RECORDS SUPPLIED:
☆ ☆ ☆ ☆ ☆

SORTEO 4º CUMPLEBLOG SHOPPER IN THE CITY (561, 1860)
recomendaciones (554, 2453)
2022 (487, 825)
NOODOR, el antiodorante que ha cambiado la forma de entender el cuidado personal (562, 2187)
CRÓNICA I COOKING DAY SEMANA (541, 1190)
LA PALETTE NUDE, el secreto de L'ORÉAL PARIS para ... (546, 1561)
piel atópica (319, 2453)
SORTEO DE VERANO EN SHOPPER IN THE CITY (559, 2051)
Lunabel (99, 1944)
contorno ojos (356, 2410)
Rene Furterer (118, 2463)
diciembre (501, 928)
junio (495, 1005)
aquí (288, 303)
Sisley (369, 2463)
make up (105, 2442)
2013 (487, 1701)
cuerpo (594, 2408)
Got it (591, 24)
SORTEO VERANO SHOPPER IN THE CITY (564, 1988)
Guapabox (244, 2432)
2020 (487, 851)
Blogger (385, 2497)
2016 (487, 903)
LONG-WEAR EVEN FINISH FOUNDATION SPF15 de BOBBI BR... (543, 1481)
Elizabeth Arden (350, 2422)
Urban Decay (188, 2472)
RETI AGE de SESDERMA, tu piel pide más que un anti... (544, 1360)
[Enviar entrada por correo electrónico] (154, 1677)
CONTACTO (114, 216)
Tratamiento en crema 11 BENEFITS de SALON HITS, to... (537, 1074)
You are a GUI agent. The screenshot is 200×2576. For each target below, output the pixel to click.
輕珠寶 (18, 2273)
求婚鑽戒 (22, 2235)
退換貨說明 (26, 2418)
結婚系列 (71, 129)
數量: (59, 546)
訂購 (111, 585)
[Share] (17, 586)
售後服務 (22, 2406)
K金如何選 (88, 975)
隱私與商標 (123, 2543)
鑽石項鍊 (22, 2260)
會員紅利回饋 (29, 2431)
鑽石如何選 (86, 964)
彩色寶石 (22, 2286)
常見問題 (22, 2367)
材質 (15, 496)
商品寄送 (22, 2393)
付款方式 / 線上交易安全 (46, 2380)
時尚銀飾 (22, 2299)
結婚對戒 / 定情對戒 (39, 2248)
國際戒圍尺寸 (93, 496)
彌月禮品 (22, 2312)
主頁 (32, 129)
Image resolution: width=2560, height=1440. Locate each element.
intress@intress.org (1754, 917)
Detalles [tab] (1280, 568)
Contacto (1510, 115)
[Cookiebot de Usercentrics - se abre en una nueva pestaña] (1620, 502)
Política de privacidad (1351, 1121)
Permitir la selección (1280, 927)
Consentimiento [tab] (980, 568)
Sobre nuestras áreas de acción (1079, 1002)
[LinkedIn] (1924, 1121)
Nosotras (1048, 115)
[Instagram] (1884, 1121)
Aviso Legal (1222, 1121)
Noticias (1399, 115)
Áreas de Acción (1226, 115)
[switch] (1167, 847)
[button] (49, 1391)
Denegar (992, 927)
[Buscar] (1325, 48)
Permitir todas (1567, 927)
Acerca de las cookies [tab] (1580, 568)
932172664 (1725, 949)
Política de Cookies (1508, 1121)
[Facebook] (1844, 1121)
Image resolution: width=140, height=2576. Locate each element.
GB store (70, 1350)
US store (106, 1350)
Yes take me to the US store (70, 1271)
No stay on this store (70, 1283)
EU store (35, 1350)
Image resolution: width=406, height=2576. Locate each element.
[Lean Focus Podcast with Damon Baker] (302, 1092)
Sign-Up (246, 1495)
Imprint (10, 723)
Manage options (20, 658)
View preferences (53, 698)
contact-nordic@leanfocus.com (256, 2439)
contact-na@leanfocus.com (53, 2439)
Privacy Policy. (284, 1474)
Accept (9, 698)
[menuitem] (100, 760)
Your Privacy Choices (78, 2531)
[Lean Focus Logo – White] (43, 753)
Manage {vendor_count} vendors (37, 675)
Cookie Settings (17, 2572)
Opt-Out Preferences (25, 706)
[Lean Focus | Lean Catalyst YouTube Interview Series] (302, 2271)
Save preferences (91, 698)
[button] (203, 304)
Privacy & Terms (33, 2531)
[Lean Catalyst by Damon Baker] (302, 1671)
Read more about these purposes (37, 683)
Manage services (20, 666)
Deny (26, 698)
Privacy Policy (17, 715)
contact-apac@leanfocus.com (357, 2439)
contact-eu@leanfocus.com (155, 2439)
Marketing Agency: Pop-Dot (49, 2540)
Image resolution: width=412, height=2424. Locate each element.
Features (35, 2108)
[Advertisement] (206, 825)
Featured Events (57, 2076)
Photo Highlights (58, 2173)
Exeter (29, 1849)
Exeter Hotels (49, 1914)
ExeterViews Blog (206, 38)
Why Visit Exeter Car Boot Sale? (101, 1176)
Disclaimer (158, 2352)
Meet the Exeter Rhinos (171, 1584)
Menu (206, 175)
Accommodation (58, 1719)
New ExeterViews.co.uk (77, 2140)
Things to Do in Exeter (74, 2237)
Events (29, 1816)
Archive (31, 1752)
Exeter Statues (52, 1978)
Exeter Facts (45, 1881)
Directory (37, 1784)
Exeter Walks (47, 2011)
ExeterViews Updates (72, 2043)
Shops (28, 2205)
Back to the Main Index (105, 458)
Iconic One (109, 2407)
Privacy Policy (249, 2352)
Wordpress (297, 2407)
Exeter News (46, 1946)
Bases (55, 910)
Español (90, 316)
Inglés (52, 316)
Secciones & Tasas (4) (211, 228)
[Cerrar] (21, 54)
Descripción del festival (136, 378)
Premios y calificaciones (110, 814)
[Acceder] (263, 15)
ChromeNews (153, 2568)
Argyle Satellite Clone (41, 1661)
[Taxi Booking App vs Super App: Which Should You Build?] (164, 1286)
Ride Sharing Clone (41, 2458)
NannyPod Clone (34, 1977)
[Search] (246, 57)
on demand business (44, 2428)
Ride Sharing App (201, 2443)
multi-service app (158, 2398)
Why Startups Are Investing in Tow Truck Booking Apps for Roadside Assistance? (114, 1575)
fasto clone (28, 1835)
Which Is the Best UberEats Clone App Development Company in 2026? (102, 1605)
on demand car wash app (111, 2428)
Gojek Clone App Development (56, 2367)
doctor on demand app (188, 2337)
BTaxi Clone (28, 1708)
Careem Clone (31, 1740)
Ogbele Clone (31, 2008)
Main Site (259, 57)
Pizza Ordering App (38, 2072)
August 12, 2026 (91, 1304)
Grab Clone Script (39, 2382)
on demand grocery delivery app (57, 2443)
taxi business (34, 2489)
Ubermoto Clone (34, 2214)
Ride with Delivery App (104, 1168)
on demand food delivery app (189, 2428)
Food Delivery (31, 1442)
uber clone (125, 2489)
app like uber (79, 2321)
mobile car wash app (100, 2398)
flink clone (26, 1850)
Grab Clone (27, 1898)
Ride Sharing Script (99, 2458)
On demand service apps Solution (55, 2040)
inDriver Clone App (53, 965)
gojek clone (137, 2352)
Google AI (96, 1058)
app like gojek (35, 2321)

☆ ☆ ☆ ☆ ☆

WORK ITEM: Print the listing exactly. Every line must match.

REPLY:
SORTEO 4º CUMPLEBLOG SHOPPER IN THE CITY (561, 1860)
recomendaciones (554, 2453)
2022 (487, 825)
NOODOR, el antiodorante que ha cambiado la forma de entender el cuidado personal (562, 2187)
CRÓNICA I COOKING DAY SEMANA (541, 1190)
LA PALETTE NUDE, el secreto de L'ORÉAL PARIS para ... (546, 1561)
piel atópica (319, 2453)
SORTEO DE VERANO EN SHOPPER IN THE CITY (559, 2051)
Lunabel (99, 1944)
contorno ojos (356, 2410)
Rene Furterer (118, 2463)
diciembre (501, 928)
junio (495, 1005)
aquí (288, 303)
Sisley (369, 2463)
make up (105, 2442)
2013 (487, 1701)
cuerpo (594, 2408)
Got it (591, 24)
SORTEO VERANO SHOPPER IN THE CITY (564, 1988)
Guapabox (244, 2432)
2020 (487, 851)
Blogger (385, 2497)
2016 (487, 903)
LONG-WEAR EVEN FINISH FOUNDATION SPF15 de BOBBI BR... (543, 1481)
Elizabeth Arden (350, 2422)
Urban Decay (188, 2472)
RETI AGE de SESDERMA, tu piel pide más que un anti... (544, 1360)
[Enviar entrada por correo electrónico] (154, 1677)
CONTACTO (114, 216)
Tratamiento en crema 11 BENEFITS de SALON HITS, to... (537, 1074)
You are a GUI agent. The screenshot is 200×2576. For each target below, output the pixel to click.
輕珠寶 (18, 2273)
求婚鑽戒 (22, 2235)
退換貨說明 (26, 2418)
結婚系列 (71, 129)
數量: (59, 546)
訂購 (111, 585)
[Share] (17, 586)
售後服務 (22, 2406)
K金如何選 (88, 975)
隱私與商標 (123, 2543)
鑽石項鍊 (22, 2260)
會員紅利回饋 (29, 2431)
鑽石如何選 (86, 964)
彩色寶石 (22, 2286)
常見問題 (22, 2367)
材質 (15, 496)
商品寄送 (22, 2393)
付款方式 / 線上交易安全 (46, 2380)
時尚銀飾 (22, 2299)
結婚對戒 / 定情對戒 (39, 2248)
國際戒圍尺寸 (93, 496)
彌月禮品 (22, 2312)
主頁 (32, 129)
Image resolution: width=2560, height=1440. Locate each element.
intress@intress.org (1754, 917)
Detalles [tab] (1280, 568)
Contacto (1510, 115)
[Cookiebot de Usercentrics - se abre en una nueva pestaña] (1620, 502)
Política de privacidad (1351, 1121)
Permitir la selección (1280, 927)
Consentimiento [tab] (980, 568)
Sobre nuestras áreas de acción (1079, 1002)
[LinkedIn] (1924, 1121)
Nosotras (1048, 115)
[Instagram] (1884, 1121)
Aviso Legal (1222, 1121)
Noticias (1399, 115)
Áreas de Acción (1226, 115)
[switch] (1167, 847)
[button] (49, 1391)
Denegar (992, 927)
[Buscar] (1325, 48)
Permitir todas (1567, 927)
Acerca de las cookies [tab] (1580, 568)
932172664 (1725, 949)
Política de Cookies (1508, 1121)
[Facebook] (1844, 1121)
Image resolution: width=140, height=2576. Locate each element.
GB store (70, 1350)
US store (106, 1350)
Yes take me to the US store (70, 1271)
No stay on this store (70, 1283)
EU store (35, 1350)
Image resolution: width=406, height=2576. Locate each element.
[Lean Focus Podcast with Damon Baker] (302, 1092)
Sign-Up (246, 1495)
Imprint (10, 723)
Manage options (20, 658)
View preferences (53, 698)
contact-nordic@leanfocus.com (256, 2439)
contact-na@leanfocus.com (53, 2439)
Privacy Policy. (284, 1474)
Accept (9, 698)
[menuitem] (100, 760)
Your Privacy Choices (78, 2531)
[Lean Focus Logo – White] (43, 753)
Manage {vendor_count} vendors (37, 675)
Cookie Settings (17, 2572)
Opt-Out Preferences (25, 706)
[Lean Focus | Lean Catalyst YouTube Interview Series] (302, 2271)
Save preferences (91, 698)
[button] (203, 304)
Privacy & Terms (33, 2531)
[Lean Catalyst by Damon Baker] (302, 1671)
Read more about these purposes (37, 683)
Manage services (20, 666)
Deny (26, 698)
Privacy Policy (17, 715)
contact-apac@leanfocus.com (357, 2439)
contact-eu@leanfocus.com (155, 2439)
Marketing Agency: Pop-Dot (49, 2540)
Image resolution: width=412, height=2424. Locate each element.
Features (35, 2108)
[Advertisement] (206, 825)
Featured Events (57, 2076)
Photo Highlights (58, 2173)
Exeter (29, 1849)
Exeter Hotels (49, 1914)
ExeterViews Blog (206, 38)
Why Visit Exeter Car Boot Sale? (101, 1176)
Disclaimer (158, 2352)
Meet the Exeter Rhinos (171, 1584)
Menu (206, 175)
Accommodation (58, 1719)
New ExeterViews.co.uk (77, 2140)
Things to Do in Exeter (74, 2237)
Events (29, 1816)
Archive (31, 1752)
Exeter Statues (52, 1978)
Exeter Facts (45, 1881)
Directory (37, 1784)
Exeter Walks (47, 2011)
ExeterViews Updates (72, 2043)
Shops (28, 2205)
Back to the Main Index (105, 458)
Iconic One (109, 2407)
Privacy Policy (249, 2352)
Wordpress (297, 2407)
Exeter News (46, 1946)
Bases (55, 910)
Español (90, 316)
Inglés (52, 316)
Secciones & Tasas (4) (211, 228)
[Cerrar] (21, 54)
Descripción del festival (136, 378)
Premios y calificaciones (110, 814)
[Acceder] (263, 15)
ChromeNews (153, 2568)
Argyle Satellite Clone (41, 1661)
[Taxi Booking App vs Super App: Which Should You Build?] (164, 1286)
Ride Sharing Clone (41, 2458)
NannyPod Clone (34, 1977)
[Search] (246, 57)
on demand business (44, 2428)
Ride Sharing App (201, 2443)
multi-service app (158, 2398)
Why Startups Are Investing in Tow Truck Booking Apps for Roadside Assistance? (114, 1575)
fasto clone (28, 1835)
Which Is the Best UberEats Clone App Development Company in 2026? (102, 1605)
on demand car wash app (111, 2428)
Gojek Clone App Development (56, 2367)
doctor on demand app (188, 2337)
BTaxi Clone (28, 1708)
Careem Clone (31, 1740)
Ogbele Clone (31, 2008)
Main Site (259, 57)
Pizza Ordering App (38, 2072)
August 12, 2026 (91, 1304)
Grab Clone Script (39, 2382)
on demand grocery delivery app (57, 2443)
taxi business (34, 2489)
Ubermoto Clone (34, 2214)
Ride with Delivery App (104, 1168)
on demand food delivery app (189, 2428)
Food Delivery (31, 1442)
uber clone (125, 2489)
app like uber (79, 2321)
mobile car wash app (100, 2398)
flink clone (26, 1850)
Grab Clone (27, 1898)
Ride Sharing Script (99, 2458)
On demand service apps Solution (55, 2040)
inDriver Clone App (53, 965)
gojek clone (137, 2352)
Google AI (96, 1058)
app like gojek (35, 2321)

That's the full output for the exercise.